In [11]:
import pandas as pd
import json
import praw
import requests
from datetime import datetime
import csv
import time
import matplotlib.pyplot as plt

In [11]:
# The 3 subreddits we are interested in: r/Bitcoin, r/BitcoinBeginners, r/BitcoinMarkets

## Scraper

In [4]:
def getConfig():
    with open('config.json') as f:
        return json.load(f)
    
config = getConfig()
    
# Setup PRAW
reddit = praw.Reddit(
    client_id=config['client_id'],
    client_secret=config['client_secret'],
    user_agent=config['user_agent']
)


def get_submission_info(submission):
    """Extract desired information from a submission object."""
    return {
        "author": submission.author.name if submission.author else "[deleted]",
        "created_utc": datetime.fromtimestamp(submission.created_utc).strftime('%Y-%m-%d %H:%M:%S'),
        "distinguished": submission.distinguished,
        "edited": submission.edited if isinstance(submission.edited, bool) else bool(submission.edited),
        "is_original_content": submission.is_original_content,
        "is_self": submission.is_self,
        "link_flair_text": submission.link_flair_text,
        "locked": submission.locked,
        "nsfw": submission.over_18,
        "num_comments": submission.num_comments,
        "permalink": submission.permalink,
        "score": submission.score,
        "selftext": submission.selftext,
        "spoiler": submission.spoiler,
        "stickied": submission.stickied,
        "subreddit": submission.subreddit.display_name,
        "title": submission.title,
        "upvote_ratio": submission.upvote_ratio
    }

def get_top_submissions_and_comments(subreddit_name, start_year, end_year, limit=100, save_interval=10, filename='reddit_comments_data.csv'):
    subreddit = reddit.subreddit(subreddit_name)
    all_data = []
    submission_count = 0

    for year in range(start_year, end_year + 1):
        start_timestamp = int(datetime(year, 1, 1).timestamp())
        end_timestamp = int(datetime(year, 12, 31).timestamp())
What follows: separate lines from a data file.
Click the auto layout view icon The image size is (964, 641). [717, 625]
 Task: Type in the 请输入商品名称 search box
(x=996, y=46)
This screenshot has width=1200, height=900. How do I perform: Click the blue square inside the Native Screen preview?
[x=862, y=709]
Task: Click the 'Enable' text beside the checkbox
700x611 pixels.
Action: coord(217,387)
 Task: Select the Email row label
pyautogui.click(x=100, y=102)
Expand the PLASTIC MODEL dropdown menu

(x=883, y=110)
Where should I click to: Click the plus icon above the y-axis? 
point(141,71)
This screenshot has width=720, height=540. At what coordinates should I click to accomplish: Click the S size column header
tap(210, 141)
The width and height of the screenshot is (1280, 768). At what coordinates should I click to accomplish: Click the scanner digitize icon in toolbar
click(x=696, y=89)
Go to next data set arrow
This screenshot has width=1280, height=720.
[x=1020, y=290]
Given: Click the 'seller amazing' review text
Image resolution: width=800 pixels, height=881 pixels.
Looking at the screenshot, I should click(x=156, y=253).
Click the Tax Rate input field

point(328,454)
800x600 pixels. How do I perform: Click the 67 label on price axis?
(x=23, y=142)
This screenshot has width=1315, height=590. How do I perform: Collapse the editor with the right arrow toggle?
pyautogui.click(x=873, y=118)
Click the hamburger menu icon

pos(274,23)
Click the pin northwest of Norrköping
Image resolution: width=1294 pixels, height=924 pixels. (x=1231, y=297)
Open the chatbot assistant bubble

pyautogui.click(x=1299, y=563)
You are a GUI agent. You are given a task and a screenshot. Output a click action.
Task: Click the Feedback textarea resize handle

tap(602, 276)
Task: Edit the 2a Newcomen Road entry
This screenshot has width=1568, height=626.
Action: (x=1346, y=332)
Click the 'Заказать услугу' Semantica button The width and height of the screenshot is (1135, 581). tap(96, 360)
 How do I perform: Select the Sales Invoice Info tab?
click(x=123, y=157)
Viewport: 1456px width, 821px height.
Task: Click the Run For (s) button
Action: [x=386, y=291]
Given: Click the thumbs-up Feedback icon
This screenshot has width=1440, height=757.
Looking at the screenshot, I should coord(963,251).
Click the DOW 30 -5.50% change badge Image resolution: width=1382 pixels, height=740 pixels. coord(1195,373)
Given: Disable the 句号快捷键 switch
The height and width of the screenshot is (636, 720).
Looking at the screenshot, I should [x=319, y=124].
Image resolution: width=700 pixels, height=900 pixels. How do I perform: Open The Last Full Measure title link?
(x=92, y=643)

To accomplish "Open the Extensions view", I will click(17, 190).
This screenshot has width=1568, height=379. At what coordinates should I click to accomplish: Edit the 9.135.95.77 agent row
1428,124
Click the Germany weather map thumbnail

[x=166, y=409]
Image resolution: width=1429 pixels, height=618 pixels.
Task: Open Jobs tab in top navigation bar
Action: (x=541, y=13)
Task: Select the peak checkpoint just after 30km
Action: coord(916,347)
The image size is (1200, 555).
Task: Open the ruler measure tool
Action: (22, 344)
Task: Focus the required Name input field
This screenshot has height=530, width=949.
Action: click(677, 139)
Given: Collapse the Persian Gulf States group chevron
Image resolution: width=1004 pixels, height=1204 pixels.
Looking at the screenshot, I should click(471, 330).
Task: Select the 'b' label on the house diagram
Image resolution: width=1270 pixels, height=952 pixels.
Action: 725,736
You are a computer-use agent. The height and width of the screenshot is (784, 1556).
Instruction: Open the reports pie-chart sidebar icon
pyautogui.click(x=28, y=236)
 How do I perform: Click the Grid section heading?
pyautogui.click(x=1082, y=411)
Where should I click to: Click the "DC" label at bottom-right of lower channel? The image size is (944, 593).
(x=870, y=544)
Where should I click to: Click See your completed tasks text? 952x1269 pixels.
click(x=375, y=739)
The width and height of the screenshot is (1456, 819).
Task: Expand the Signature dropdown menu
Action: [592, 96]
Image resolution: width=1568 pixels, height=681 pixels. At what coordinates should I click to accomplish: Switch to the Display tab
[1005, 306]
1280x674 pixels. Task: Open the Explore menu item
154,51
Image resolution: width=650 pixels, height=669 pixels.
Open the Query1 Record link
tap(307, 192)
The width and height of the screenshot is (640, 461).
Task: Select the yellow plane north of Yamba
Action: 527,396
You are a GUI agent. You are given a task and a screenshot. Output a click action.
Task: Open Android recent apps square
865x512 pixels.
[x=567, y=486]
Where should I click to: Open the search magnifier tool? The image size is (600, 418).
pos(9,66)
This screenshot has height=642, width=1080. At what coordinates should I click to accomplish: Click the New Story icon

        # Iterate over the top submissions
        try:
            for submission in subreddit.top(limit=None):
                if start_timestamp <= submission.created_utc <= end_timestamp:
                    submission_info = get_submission_info(submission)
                    
                    # Extract comments for each submission
                    submission.comments.replace_more(limit=None)
                    for comment in submission.comments.list():
                        comment_info = submission_info.copy()  # Start with submission info
                        comment_info.update({
                            "author": comment.author.name if comment.author else "[deleted]",
                            "created_utc": datetime.fromtimestamp(comment.created_utc).strftime('%Y-%m-%d %H:%M:%S'),
                            "distinguished": comment.distinguished,
                            "edited": comment.edited if isinstance(comment.edited, bool) else bool(comment.edited),
                            "is_original_content": False,  # Comments are not original content
                            "is_self": False,  # Comments are not self-posts
                            "link_flair_text": None,  # Comments don't have link flair
                            "locked": False,  # Comments are not locked
                            "nsfw": False,  # Comments don't have an NSFW flag
                            "num_comments": 0,  # Comments don't have comment counts
                            "permalink": f"https://www.reddit.com{comment.permalink}",
                            "score": comment.score,
                            "selftext": comment.body,
                            "spoiler": False,  # Comments don't have a spoiler flag
                            "stickied": comment.stickied,
                            "subreddit": subreddit_name,
                            "title": submission.title,
                            "upvote_ratio": submission.upvote_ratio  # Using the upvote ratio of the submission
                        })
                        all_data.append(comment_info)
                    
                    submission_count += 1

                    # Periodically save data to CSV
                    if submission_count % save_interval == 0:
                        save_to_csv(all_data, filename)
                        print(f"Saved data for {submission_count} submissions.")
                        all_data.clear()  # Clear the list after saving

                    # Respect Reddit's rate limit
                    time.sleep(1)
            
        except praw.exceptions.APIException as e:
            print(f"API Exception encountered: {e}")
            time.sleep(10)  # Wait and retry
        except Exception as e:
            print(f"An error occurred: {e}")
            time.sleep(5)  # Wait and retry

    # Save any remaining data
    if all_data:
        save_to_csv(all_data, filename)
        print(f"Final save: {submission_count} submissions processed.")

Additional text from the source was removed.